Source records

-=-=-

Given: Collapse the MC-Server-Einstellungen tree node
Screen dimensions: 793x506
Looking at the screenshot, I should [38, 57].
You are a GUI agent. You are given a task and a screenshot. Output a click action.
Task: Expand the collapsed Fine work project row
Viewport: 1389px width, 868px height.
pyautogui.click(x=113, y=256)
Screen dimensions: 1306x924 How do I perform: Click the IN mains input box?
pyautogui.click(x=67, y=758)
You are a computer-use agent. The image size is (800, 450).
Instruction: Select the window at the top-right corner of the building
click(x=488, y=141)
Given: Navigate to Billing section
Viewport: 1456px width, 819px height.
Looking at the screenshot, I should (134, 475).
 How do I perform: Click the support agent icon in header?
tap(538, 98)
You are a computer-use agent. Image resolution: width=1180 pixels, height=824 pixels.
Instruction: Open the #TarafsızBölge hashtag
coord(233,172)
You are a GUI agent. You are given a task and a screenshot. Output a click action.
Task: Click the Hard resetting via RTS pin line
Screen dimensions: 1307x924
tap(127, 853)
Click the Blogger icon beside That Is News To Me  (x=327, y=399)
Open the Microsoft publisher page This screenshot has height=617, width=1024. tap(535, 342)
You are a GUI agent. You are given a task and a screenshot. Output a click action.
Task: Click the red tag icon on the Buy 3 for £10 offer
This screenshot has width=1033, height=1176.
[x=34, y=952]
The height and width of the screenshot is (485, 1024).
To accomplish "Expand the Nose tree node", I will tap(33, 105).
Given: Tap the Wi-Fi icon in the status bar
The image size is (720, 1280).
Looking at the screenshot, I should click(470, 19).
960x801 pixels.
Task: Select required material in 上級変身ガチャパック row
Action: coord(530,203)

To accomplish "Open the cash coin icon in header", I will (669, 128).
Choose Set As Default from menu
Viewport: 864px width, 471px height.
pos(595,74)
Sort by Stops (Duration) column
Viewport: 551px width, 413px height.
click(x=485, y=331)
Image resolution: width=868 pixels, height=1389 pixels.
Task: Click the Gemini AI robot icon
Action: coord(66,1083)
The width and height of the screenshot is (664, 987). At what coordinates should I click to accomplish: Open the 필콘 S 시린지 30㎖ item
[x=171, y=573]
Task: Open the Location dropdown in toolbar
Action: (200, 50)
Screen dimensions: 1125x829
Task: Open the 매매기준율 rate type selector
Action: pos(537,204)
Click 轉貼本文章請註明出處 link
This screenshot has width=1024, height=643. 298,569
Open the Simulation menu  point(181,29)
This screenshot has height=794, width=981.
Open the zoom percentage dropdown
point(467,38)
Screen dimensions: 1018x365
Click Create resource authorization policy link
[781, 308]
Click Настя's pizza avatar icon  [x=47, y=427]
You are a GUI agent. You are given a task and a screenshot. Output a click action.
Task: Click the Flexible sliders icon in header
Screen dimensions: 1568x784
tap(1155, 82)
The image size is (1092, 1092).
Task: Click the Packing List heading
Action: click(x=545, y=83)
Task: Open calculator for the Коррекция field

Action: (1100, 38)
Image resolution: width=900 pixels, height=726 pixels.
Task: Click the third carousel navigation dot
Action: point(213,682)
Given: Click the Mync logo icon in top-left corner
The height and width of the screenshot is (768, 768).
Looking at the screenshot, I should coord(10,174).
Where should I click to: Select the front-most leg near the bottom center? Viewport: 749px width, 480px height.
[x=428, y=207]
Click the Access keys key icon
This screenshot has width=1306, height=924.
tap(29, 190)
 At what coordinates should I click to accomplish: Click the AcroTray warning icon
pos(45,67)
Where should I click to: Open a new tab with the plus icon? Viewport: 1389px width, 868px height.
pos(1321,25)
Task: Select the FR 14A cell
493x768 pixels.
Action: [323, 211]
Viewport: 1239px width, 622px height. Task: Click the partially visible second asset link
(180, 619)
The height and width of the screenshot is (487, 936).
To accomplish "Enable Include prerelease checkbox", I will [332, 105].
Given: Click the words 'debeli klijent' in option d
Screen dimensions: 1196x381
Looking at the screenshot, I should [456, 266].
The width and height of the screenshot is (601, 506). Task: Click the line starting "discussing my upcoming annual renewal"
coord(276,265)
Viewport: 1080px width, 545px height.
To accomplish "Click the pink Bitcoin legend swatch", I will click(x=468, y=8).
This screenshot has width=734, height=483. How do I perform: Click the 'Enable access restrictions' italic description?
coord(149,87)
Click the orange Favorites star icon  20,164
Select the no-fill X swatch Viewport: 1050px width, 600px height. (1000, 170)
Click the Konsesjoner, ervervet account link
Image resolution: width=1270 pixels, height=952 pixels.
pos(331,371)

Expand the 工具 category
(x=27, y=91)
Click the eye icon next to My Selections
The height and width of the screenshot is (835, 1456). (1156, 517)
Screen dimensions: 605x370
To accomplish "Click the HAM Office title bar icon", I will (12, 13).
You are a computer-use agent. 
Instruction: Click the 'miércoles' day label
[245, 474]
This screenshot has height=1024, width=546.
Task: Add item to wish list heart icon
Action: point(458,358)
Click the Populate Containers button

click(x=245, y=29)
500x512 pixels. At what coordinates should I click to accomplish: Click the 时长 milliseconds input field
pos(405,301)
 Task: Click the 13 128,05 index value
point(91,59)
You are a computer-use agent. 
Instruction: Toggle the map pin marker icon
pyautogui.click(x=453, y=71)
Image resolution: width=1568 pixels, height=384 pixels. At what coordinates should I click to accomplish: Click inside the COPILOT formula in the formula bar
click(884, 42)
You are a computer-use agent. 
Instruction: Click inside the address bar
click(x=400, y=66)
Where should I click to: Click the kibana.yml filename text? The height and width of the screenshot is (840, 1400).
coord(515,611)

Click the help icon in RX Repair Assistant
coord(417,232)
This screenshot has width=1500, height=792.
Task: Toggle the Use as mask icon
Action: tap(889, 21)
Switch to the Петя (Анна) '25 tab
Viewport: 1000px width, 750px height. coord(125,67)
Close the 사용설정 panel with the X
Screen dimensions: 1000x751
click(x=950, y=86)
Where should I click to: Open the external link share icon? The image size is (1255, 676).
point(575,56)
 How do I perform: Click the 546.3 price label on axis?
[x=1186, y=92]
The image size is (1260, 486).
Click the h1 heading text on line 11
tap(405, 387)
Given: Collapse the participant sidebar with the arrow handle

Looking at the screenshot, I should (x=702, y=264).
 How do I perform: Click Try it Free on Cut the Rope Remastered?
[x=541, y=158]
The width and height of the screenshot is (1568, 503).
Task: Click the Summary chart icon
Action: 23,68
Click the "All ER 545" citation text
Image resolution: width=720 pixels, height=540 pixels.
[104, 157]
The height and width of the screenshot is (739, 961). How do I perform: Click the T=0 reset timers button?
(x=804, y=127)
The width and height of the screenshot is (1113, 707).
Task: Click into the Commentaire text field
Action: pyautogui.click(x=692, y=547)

-=-=-

## TRY IT:
List all lines from the entries that include the word "tree".

## SOLUTION FOR THIS TASK:
Given: Collapse the MC-Server-Einstellungen tree node
To accomplish "Expand the Nose tree node", I will tap(33, 105).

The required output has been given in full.